'Whose Land?' Divides Ranchers and Aborigines

Unresolved claims to huge rural tracts in Australia keep development on hold.

May 13, 1998

"Whose country is it, anyway? Who owns this land?"

These fundamental questions have come up again and again around the globe.

As Australia struggles to find answers to these questions, the big plans of farmers in this agricultural region along the Murray and Darling Rivers are on hold.

Also on hold are the hopes of Aborigines who want to reclaim the area around Lake Victoria as a traditional burial ground. "We feel it's the place closest to heaven," says Philip Lawson, leader of the Barkandji people, who claim the region as a traditional homeland.

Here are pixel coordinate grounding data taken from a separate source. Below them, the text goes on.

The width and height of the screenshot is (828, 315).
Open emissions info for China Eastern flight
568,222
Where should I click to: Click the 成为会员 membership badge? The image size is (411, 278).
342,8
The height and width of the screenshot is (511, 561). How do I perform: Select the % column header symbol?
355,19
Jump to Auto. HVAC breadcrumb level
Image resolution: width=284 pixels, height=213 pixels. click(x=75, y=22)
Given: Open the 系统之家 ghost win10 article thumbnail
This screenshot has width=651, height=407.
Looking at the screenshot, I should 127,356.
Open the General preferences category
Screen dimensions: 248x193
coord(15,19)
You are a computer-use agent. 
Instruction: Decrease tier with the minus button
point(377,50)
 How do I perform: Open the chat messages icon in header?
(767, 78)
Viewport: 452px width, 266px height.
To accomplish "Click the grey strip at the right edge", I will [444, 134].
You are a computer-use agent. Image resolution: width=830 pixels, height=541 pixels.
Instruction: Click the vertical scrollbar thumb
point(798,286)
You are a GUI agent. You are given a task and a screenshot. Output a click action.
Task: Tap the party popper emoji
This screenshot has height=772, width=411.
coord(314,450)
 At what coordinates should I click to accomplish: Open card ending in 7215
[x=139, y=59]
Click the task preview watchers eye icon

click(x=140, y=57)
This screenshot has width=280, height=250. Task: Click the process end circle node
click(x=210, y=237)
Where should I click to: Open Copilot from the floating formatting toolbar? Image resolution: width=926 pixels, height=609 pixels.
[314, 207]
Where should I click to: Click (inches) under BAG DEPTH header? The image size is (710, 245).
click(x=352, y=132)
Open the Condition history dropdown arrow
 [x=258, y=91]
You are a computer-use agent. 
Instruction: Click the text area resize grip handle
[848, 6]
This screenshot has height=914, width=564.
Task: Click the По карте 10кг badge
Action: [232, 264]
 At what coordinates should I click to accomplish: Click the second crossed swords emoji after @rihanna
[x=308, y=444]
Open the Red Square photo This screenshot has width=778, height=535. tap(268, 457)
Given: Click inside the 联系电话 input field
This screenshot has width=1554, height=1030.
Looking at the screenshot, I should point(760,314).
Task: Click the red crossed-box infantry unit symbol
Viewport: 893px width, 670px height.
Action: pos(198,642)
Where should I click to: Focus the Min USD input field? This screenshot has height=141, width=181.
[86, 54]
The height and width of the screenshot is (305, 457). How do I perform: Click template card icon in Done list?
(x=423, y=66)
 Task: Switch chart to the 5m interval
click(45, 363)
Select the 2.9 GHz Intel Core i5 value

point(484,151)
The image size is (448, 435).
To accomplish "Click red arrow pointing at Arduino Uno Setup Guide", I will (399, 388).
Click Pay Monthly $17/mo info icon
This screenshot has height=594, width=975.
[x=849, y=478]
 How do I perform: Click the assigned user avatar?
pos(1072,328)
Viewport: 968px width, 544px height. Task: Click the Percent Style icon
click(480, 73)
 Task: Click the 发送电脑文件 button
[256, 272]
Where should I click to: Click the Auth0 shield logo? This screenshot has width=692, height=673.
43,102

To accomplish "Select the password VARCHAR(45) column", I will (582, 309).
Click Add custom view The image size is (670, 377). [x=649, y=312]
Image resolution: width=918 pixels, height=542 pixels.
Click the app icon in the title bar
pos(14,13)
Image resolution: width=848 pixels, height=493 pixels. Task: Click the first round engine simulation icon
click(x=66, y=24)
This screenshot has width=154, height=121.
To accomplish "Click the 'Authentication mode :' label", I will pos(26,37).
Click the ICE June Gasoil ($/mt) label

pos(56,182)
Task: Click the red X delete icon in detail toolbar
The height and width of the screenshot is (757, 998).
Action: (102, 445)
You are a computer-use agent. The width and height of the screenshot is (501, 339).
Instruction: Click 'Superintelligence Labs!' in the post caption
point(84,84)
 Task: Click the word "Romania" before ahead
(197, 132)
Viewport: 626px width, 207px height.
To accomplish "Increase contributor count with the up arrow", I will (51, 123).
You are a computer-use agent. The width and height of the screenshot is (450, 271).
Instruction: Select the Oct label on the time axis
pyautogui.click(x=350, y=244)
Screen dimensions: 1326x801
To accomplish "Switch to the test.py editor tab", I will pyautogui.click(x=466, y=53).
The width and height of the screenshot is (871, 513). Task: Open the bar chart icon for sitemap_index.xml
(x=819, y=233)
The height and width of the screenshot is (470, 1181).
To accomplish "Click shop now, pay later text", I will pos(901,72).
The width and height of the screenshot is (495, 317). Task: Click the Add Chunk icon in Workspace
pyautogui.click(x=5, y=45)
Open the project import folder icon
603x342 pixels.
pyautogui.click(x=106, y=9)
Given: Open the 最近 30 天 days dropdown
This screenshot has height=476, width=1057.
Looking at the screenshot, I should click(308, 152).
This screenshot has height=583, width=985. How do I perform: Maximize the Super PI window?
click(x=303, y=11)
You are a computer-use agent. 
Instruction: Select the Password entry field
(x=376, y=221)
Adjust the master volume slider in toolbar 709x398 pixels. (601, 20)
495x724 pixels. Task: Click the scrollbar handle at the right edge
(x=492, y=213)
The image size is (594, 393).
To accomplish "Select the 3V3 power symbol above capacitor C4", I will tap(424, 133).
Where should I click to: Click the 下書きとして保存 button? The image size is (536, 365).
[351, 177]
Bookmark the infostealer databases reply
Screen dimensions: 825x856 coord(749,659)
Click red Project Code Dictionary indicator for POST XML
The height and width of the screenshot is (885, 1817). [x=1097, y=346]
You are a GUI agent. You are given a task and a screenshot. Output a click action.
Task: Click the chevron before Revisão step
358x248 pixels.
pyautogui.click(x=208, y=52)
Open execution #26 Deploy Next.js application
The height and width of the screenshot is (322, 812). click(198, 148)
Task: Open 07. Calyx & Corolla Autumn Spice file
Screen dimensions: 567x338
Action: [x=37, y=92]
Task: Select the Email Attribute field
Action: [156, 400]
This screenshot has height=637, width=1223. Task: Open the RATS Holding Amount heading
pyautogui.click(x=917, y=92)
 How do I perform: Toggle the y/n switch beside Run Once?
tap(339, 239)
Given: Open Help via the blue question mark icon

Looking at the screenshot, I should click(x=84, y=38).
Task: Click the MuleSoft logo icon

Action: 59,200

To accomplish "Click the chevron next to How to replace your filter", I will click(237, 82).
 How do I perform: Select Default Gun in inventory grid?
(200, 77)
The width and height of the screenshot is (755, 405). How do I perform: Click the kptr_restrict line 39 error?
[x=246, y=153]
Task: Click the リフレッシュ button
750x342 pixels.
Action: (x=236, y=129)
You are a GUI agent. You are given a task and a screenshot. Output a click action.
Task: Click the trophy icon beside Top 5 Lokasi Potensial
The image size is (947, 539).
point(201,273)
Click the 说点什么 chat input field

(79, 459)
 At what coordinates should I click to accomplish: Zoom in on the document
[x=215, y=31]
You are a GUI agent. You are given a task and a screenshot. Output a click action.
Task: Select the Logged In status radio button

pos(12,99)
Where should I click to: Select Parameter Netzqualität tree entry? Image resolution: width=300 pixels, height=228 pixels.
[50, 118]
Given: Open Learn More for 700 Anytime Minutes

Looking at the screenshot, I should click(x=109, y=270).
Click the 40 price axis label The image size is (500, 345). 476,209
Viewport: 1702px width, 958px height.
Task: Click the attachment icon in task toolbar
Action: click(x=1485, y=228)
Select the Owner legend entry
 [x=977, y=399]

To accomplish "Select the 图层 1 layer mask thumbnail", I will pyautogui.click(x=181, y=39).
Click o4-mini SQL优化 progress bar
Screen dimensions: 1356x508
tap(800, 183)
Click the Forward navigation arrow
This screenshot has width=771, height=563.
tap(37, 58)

This has been wool country since the time when wool was just about the only commodity that inland Australia could produce that was valuable enough to pay its own freight for export.

But the wool industry is in decline. Even the end of the cold war has been a factor.

New land uses delayed

"The Russian Army was a big customer for Australian wool," says Jim Maynard, chairman of the local section of the New South Wales Farmers' Association. "For 30 years we had that." But no more. "And so we need to do something else," he says.

The region has been in a drought for five years. The hulks of dead eucalyptus trees that have keeled over like defeated warriors attest to the lack of groundwater. But the area does have the two rivers, and new irrigation technology - microjets that water plants individually - has opened the possibility of diversifying into citrus, grapes, and wheat.

But to clear native vegetation, "you have to get permission, which the state won't grant," Mr. Maynard says. Not until Aboriginal land rights are settled.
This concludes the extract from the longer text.